Девочка смотрит только на воду, которая своими скользящими набегами дразнит сушу, а потом отступает, и начинает танец с прибоем. Загорелые ноги приносят ее к самой кромке мирового океана и возвращают назад в безмолвном, но хореографически безупречном танце.
Внезапно она вздрагивает от звука выстрела.
Внезапно она вздрагивает от…
Внезапно она вздрагивает от крика чаек. Отвлекается, прерывает танец, и холодные торжествующие волны разбиваются о ее стройные лодыжки.
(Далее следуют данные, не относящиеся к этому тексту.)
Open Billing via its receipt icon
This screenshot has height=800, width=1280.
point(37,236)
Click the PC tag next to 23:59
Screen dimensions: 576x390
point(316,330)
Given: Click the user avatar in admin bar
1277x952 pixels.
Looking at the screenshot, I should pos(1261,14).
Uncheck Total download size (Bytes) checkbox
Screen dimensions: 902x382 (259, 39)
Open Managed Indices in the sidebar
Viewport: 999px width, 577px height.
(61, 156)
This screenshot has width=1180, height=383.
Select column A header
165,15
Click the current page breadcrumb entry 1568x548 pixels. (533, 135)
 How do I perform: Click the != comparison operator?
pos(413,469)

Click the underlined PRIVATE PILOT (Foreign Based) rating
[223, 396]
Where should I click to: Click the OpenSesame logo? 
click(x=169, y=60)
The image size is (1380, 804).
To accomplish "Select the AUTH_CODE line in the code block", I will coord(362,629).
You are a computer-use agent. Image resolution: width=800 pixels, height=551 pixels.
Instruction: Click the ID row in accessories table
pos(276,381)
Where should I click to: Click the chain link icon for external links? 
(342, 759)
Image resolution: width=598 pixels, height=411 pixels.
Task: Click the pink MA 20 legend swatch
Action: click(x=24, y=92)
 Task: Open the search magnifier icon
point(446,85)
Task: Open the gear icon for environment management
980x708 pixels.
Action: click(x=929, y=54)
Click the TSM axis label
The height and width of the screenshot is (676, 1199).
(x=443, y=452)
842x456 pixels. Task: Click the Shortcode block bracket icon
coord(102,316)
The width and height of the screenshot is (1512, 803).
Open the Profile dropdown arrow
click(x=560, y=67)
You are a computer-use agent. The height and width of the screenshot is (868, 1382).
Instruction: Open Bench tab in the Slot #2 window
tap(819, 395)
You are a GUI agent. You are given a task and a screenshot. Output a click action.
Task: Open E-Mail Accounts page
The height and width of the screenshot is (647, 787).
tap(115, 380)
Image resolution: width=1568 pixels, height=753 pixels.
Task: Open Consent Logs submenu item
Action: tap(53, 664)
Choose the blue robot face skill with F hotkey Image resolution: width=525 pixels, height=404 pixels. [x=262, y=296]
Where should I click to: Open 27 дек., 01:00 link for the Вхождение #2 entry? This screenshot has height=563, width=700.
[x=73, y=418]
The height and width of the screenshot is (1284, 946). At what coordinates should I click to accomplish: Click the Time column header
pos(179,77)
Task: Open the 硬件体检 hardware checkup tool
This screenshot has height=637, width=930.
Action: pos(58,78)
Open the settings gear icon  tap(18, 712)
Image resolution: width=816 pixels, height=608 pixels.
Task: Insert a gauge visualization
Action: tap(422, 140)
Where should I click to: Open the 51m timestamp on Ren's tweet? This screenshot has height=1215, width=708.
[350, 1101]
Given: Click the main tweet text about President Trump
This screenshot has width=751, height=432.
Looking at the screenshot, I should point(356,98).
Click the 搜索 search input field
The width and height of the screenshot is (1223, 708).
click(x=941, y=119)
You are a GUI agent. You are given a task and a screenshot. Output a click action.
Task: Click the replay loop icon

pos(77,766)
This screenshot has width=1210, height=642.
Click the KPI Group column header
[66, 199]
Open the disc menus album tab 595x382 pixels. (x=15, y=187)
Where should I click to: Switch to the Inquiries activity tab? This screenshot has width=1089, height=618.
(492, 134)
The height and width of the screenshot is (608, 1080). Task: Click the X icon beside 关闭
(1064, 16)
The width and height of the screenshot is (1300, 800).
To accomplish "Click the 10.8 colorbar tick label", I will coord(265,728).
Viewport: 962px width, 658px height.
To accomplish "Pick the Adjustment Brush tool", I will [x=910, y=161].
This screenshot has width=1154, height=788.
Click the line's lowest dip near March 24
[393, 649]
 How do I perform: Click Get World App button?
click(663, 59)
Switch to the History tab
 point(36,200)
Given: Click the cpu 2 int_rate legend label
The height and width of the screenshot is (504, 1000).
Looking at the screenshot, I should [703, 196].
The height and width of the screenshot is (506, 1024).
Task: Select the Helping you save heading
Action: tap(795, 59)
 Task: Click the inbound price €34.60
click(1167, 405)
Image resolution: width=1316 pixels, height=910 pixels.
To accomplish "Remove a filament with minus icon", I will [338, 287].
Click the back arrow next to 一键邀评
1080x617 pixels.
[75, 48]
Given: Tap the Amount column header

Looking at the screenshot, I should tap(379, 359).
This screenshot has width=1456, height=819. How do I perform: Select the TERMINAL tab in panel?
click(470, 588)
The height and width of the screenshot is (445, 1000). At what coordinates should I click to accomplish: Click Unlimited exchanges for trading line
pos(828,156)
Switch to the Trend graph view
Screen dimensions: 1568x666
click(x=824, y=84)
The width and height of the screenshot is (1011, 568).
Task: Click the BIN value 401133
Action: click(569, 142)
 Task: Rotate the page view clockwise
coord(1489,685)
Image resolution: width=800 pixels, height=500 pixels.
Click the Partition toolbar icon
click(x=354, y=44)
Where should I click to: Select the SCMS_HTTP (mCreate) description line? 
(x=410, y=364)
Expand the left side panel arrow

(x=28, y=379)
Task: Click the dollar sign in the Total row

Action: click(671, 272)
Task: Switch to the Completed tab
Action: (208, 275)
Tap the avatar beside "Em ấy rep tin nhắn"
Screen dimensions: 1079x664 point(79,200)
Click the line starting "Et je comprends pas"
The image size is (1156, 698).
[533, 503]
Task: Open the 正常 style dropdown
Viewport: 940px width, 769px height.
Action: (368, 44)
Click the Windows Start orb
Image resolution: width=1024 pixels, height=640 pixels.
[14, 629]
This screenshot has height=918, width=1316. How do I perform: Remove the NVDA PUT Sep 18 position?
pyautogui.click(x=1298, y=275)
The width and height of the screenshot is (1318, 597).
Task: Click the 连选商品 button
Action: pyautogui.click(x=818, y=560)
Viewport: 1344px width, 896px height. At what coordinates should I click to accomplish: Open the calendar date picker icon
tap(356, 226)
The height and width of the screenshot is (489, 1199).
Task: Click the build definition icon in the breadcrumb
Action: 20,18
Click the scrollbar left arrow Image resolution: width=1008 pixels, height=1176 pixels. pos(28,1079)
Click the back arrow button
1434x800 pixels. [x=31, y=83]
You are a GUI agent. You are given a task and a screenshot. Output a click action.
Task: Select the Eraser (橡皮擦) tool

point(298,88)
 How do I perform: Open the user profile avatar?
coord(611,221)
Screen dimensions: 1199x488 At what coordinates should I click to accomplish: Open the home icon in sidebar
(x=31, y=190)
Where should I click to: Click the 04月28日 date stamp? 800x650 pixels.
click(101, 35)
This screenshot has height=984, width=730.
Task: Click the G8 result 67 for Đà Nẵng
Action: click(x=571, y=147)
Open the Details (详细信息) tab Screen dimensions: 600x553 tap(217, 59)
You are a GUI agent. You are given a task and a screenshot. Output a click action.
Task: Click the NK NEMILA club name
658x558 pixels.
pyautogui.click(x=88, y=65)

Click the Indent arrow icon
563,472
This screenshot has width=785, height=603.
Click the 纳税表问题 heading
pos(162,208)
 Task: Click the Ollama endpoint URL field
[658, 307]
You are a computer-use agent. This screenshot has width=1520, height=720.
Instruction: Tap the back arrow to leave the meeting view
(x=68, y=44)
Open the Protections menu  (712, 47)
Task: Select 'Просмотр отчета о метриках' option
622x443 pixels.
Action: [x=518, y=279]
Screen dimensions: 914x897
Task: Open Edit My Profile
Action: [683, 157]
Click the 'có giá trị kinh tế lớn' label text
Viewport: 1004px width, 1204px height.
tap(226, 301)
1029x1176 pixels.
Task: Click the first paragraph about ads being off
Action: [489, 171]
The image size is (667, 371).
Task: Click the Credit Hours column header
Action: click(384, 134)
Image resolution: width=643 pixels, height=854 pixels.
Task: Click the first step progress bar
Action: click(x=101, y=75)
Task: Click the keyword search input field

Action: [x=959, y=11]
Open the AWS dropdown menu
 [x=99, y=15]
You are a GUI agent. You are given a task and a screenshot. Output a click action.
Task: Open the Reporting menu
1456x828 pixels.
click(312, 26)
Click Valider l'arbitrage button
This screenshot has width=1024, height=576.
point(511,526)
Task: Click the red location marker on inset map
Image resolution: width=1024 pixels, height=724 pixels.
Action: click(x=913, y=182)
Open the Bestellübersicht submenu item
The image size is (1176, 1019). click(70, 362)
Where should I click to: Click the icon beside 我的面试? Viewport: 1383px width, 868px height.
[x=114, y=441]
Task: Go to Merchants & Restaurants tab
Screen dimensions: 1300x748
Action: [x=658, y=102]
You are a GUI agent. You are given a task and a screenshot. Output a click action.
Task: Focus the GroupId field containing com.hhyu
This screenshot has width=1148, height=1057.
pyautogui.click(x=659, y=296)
Чайки над ее головой устремляются вниз, а потом снова взмывают и уносятся на запад. Их крылья окрашиваются цветом зари. Девочка поворачивается вслед за ними, и соленые брызги теребят ее волосы, падают на лицо. Она щурится и осторожно трет глаза, стараясь, чтобы в них не попала соль, а потом замирает, вглядываясь в три фигуры, приближающиеся к ней из дюн за пляжем. Похоже, на мужчине, женщине и красивом ребенке, который идет между ними, нет купальников, но они еще далеко, а глаза еще слезятся от морских брызг, и девочка не уверена. Но они точно держатся за руки.
Девочка возобновляет свой вальс с морем. Джереми, Гейл и Робби, слегка щурясь от чистого, резкого утреннего света, смотрят на восход солнца заново открывшимися глазами.